They were ugly enough looking fellows externally. The clothes they wore were old and tough-looking, turned up at the collars. Mark had in his free hand a dark lantern, and Texas was clutching in his pocket a heavy forty-four caliber which he meant to use. They had masks, every one of them, or such masks as they could make out of their handkerchiefs. And anybody who saw them stealing across the grass to the hotel grounds would have been very much alarmed indeed.

Fortunately it was a cloudy night, black as pitch.

Even the white trousers of the lonely sentries who paced the walks about the camp were scarcely distinguishable. The hotel was a black, indistinct mass looming up in front of them. The chances of recognition under such circumstances were few, the plebes realized with a sense of relief.

Once hiding close under the shadow of the building they wasted but little time in consultation. It was a creepy sort of business altogether, but then they had started, and so there was nothing to do but go right ahead. Most of them had recovered from their first nervousness at this crisis anyway, of course excepting poor Indian, who had seated himself flat on the ground in a state of collapse. Dewey was behind him ready to grab him by the mouth in case one of Indian’s now famous howls of terror should show any signs of breaking loose.

Texas and Mark meanwhile were proceeding calmly to business. The pillars were very wide and high, and Mark foresaw trouble in getting himself up them with his crippled arm. And there was still more trouble in the case of the gentleman from Indianapolis, whose fat little legs wouldn’t reach halfway around. The difficulty was fortunately removed by the finding of a short ladder in back of the house. A very few minutes later the seven anxious plebes were lying upon the piazza roof.

They wormed their way up close to the wall of the building where they were safe from observation. And while Mark devoted himself to keeping Indian quiet Texas set out to reconnoiter. Poor Indian didn’t want to come, and worse yet, he didn’t want to stay. He felt safer in the hotel as a burglar than all alone outside in the darkness, and he had an idea that even Camp McPherson wasn’t safe without Mark. “Alas, poor Indian!”

Meanwhile as to Texas. Did you ever walk on a tin roof? If you have you can imagine what a soul-stirring, ear-splitting operation it is, at midnight, especially when you are in burglar’s costume, with a revolver in one hand and a dark lantern in the other. Every single individual bit of tin on the flooring seemed to have a new and original kind of sound to make, and the six watchers quailed at every one of them.
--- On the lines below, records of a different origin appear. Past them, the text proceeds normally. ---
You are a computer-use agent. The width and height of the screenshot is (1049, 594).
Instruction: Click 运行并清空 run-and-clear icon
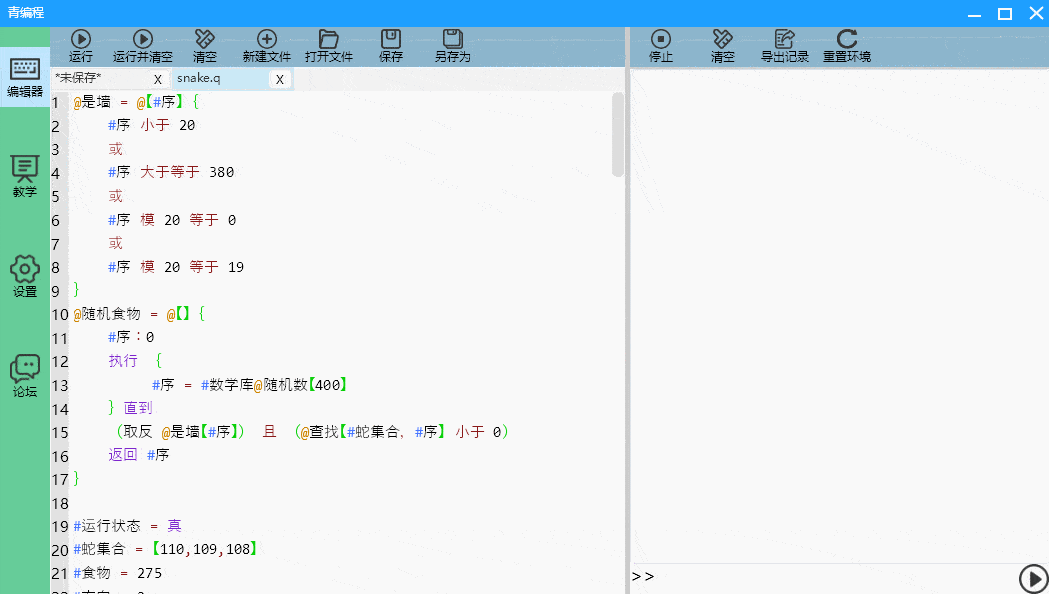(142, 46)
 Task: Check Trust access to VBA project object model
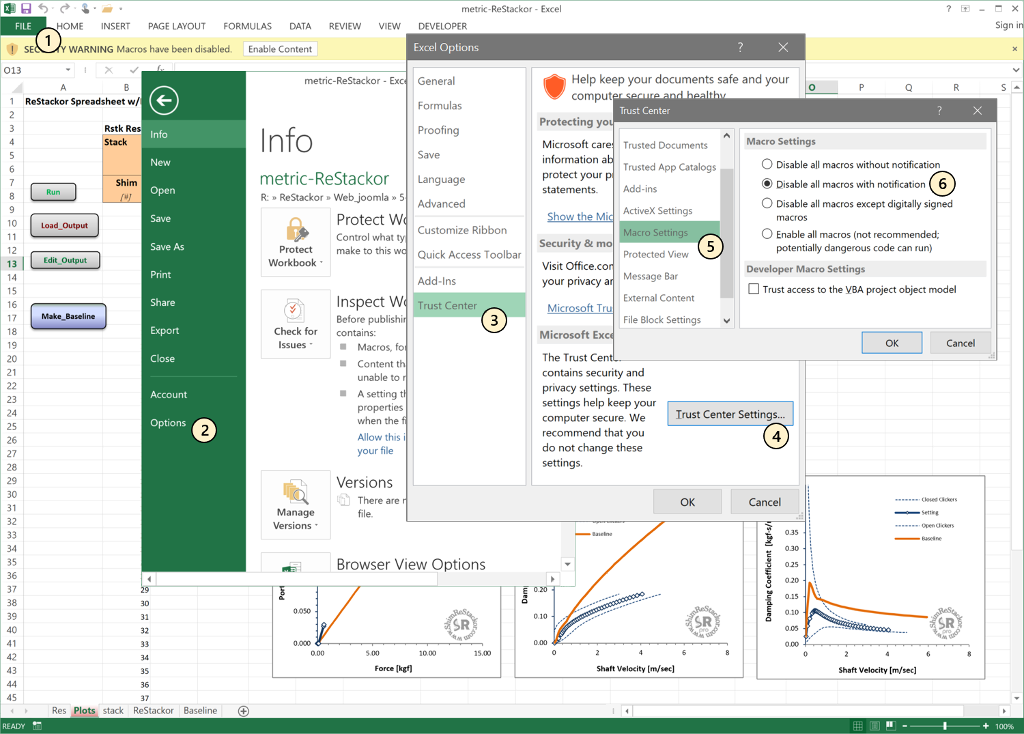tap(754, 289)
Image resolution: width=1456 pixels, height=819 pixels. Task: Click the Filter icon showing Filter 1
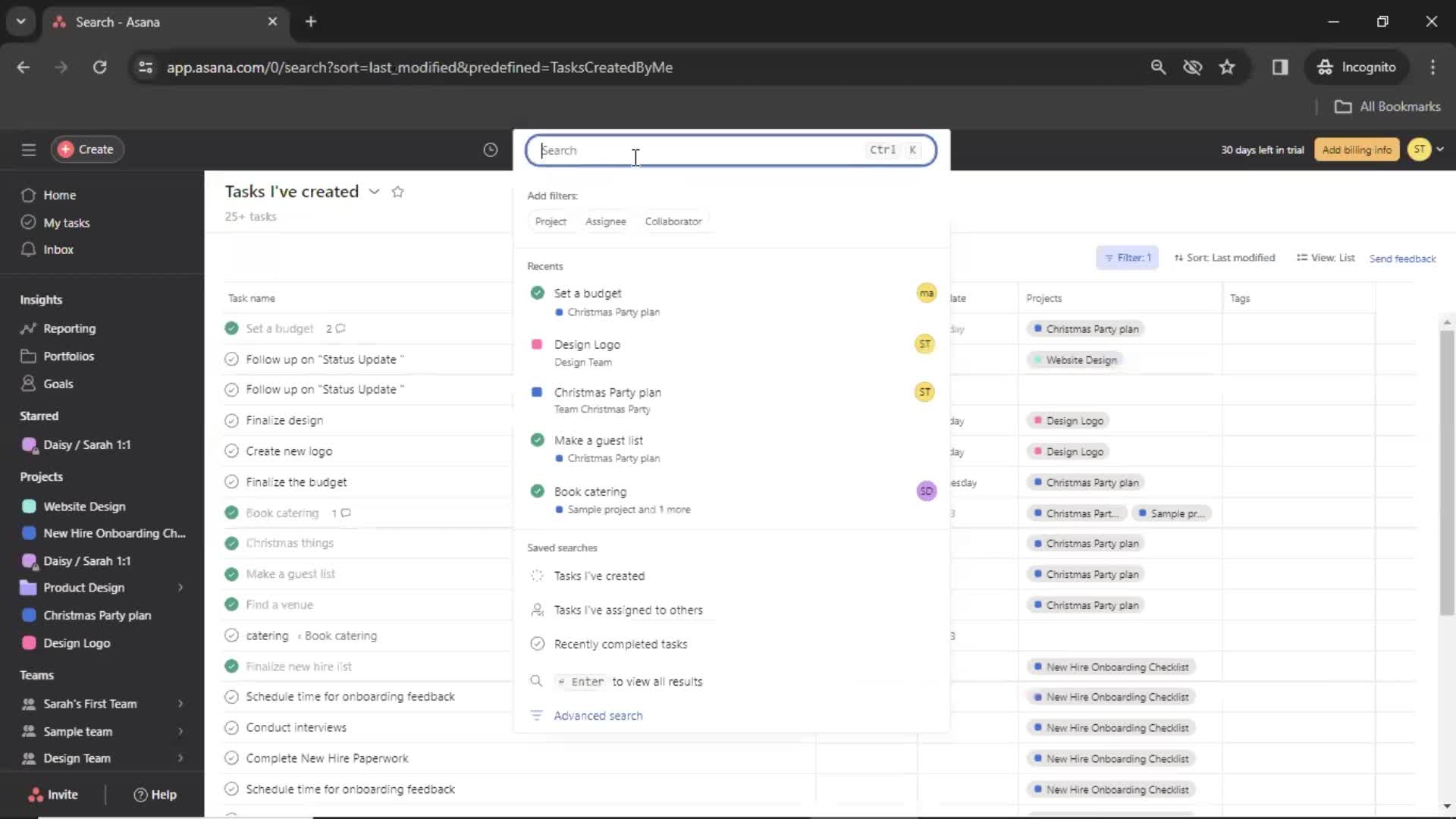pos(1127,258)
Texas was hunting for the window that led into the hall of the building. The room they meant to enter was unfortunately on the other side. They had to force the window, creep down the hall and get into that room. If they could simply have entered it from a window, they might have gotten out of this foolish scrape a good deal more simply than they did.

Texas managed to locate the window without much trouble, and fortunately he found it open. He beckoned the others silently, and they crept one by one down to the place, Indian making twice as much noise as any one because he weighed more. At any rate they climbed through the window and into the lonely hall of the hotel, where they stood and listened anxiously. They had not been very quiet, but they did not believe they had awakened any one; and after this they could be quieter.

They would have been very much scared and terrified plebes, more so, all of them, than was Master Smith now, if they could have known the true state of affairs. For they had awakened some one. And though they had not the least suspicion of it, a pair of sharp eyes had been watching their every move.